TASK GOAL
Please restate each entry below, word for word.

DATA PROVIDED
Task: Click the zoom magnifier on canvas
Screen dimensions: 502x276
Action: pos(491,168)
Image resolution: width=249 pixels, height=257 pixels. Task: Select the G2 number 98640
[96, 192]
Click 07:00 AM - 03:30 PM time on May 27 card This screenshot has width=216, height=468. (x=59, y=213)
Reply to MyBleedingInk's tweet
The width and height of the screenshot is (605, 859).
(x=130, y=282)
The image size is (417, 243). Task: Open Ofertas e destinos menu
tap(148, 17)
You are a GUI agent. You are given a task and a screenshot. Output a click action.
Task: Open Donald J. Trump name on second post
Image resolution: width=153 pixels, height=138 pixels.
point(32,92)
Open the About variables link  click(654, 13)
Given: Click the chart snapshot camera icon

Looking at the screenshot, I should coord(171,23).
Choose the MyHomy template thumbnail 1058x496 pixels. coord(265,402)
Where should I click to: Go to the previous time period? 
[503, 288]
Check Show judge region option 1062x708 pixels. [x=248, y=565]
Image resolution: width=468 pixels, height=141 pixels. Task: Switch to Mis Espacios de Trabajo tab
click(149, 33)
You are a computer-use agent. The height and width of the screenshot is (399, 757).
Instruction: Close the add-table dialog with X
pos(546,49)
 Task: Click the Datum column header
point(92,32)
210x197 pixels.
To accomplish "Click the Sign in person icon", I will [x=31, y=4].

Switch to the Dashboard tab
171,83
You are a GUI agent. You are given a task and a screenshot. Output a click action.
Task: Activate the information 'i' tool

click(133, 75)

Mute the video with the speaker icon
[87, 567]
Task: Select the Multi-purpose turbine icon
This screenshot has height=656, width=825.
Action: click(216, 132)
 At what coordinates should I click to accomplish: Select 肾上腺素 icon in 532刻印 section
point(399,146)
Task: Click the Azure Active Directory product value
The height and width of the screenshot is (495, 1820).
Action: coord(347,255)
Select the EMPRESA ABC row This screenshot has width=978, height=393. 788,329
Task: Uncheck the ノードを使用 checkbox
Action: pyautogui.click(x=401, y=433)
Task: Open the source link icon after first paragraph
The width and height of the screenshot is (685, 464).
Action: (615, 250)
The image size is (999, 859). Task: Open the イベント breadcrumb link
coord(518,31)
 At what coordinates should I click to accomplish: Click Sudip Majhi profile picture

RESPONSE TO THIS EXERCISE
Task: Click the zoom magnifier on canvas
Screen dimensions: 502x276
Action: pos(491,168)
Image resolution: width=249 pixels, height=257 pixels. Task: Select the G2 number 98640
[96, 192]
Click 07:00 AM - 03:30 PM time on May 27 card This screenshot has width=216, height=468. (x=59, y=213)
Reply to MyBleedingInk's tweet
The width and height of the screenshot is (605, 859).
(x=130, y=282)
The image size is (417, 243). Task: Open Ofertas e destinos menu
tap(148, 17)
You are a GUI agent. You are given a task and a screenshot. Output a click action.
Task: Open Donald J. Trump name on second post
Image resolution: width=153 pixels, height=138 pixels.
point(32,92)
Open the About variables link  click(654, 13)
Given: Click the chart snapshot camera icon

Looking at the screenshot, I should coord(171,23).
Choose the MyHomy template thumbnail 1058x496 pixels. coord(265,402)
Where should I click to: Go to the previous time period? 
[503, 288]
Check Show judge region option 1062x708 pixels. [x=248, y=565]
Image resolution: width=468 pixels, height=141 pixels. Task: Switch to Mis Espacios de Trabajo tab
click(149, 33)
You are a computer-use agent. The height and width of the screenshot is (399, 757).
Instruction: Close the add-table dialog with X
pos(546,49)
 Task: Click the Datum column header
point(92,32)
210x197 pixels.
To accomplish "Click the Sign in person icon", I will [x=31, y=4].

Switch to the Dashboard tab
171,83
You are a GUI agent. You are given a task and a screenshot. Output a click action.
Task: Activate the information 'i' tool

click(133, 75)

Mute the video with the speaker icon
[87, 567]
Task: Select the Multi-purpose turbine icon
This screenshot has height=656, width=825.
Action: click(216, 132)
 At what coordinates should I click to accomplish: Select 肾上腺素 icon in 532刻印 section
point(399,146)
Task: Click the Azure Active Directory product value
The height and width of the screenshot is (495, 1820).
Action: coord(347,255)
Select the EMPRESA ABC row This screenshot has width=978, height=393. 788,329
Task: Uncheck the ノードを使用 checkbox
Action: pyautogui.click(x=401, y=433)
Task: Open the source link icon after first paragraph
The width and height of the screenshot is (685, 464).
Action: (615, 250)
The image size is (999, 859). Task: Open the イベント breadcrumb link
coord(518,31)
 At what coordinates should I click to accomplish: Click Sudip Majhi profile picture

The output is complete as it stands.